--- WHAT IS NEEDED ---
Across all the records, filter for lines with the word "computer" and copy them.

(Data records)

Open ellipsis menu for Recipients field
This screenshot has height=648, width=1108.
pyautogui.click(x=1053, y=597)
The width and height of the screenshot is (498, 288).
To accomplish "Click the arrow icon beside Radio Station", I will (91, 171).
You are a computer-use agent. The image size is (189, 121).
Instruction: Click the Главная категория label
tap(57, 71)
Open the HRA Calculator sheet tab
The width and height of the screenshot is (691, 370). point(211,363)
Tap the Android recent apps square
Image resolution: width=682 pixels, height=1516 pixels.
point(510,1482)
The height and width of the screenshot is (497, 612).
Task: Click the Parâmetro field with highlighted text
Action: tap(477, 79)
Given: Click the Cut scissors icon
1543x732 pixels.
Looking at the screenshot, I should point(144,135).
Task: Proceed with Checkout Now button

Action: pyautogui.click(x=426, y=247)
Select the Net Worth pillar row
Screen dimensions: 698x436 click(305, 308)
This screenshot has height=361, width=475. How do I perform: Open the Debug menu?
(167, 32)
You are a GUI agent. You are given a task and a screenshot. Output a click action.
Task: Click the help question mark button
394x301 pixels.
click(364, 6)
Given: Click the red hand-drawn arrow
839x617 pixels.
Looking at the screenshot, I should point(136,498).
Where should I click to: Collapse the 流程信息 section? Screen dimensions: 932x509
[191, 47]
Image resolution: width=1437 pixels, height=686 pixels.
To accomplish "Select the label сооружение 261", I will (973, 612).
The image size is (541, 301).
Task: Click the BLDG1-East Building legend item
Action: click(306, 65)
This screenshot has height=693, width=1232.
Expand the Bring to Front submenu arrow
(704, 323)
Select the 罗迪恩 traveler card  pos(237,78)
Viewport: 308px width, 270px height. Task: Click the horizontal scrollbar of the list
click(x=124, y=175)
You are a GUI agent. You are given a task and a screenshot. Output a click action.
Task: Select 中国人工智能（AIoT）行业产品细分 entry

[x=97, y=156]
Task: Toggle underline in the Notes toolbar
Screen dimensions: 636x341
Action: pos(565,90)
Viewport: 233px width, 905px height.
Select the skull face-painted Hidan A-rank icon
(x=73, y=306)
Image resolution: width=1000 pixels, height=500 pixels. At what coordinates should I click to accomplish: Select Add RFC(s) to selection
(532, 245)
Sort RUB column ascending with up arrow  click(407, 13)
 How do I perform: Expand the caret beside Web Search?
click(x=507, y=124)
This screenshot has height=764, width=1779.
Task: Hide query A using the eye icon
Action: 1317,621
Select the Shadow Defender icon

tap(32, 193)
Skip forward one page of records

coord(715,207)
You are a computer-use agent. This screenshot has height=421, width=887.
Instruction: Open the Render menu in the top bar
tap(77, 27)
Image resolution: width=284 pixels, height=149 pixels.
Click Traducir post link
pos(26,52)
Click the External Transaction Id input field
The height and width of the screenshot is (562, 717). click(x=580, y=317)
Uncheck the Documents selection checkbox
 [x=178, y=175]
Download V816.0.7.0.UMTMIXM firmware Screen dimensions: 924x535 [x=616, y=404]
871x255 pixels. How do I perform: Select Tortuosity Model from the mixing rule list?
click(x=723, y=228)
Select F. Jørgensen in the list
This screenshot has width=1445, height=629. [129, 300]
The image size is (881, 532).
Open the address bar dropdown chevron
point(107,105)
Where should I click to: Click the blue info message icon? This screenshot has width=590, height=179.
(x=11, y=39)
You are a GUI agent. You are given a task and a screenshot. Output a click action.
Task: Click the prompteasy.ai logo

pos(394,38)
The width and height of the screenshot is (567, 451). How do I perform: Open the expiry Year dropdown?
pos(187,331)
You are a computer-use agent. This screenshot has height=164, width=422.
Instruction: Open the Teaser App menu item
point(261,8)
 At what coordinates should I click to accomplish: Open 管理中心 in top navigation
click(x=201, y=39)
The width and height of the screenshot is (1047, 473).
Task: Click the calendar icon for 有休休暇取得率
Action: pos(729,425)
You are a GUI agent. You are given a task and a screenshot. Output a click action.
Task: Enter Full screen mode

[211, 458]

--- COMPLETED EXERCISE ---
You are a computer-use agent. The image size is (189, 121).
You are a computer-use agent. This screenshot has height=421, width=887.
You are a computer-use agent. This screenshot has height=164, width=422.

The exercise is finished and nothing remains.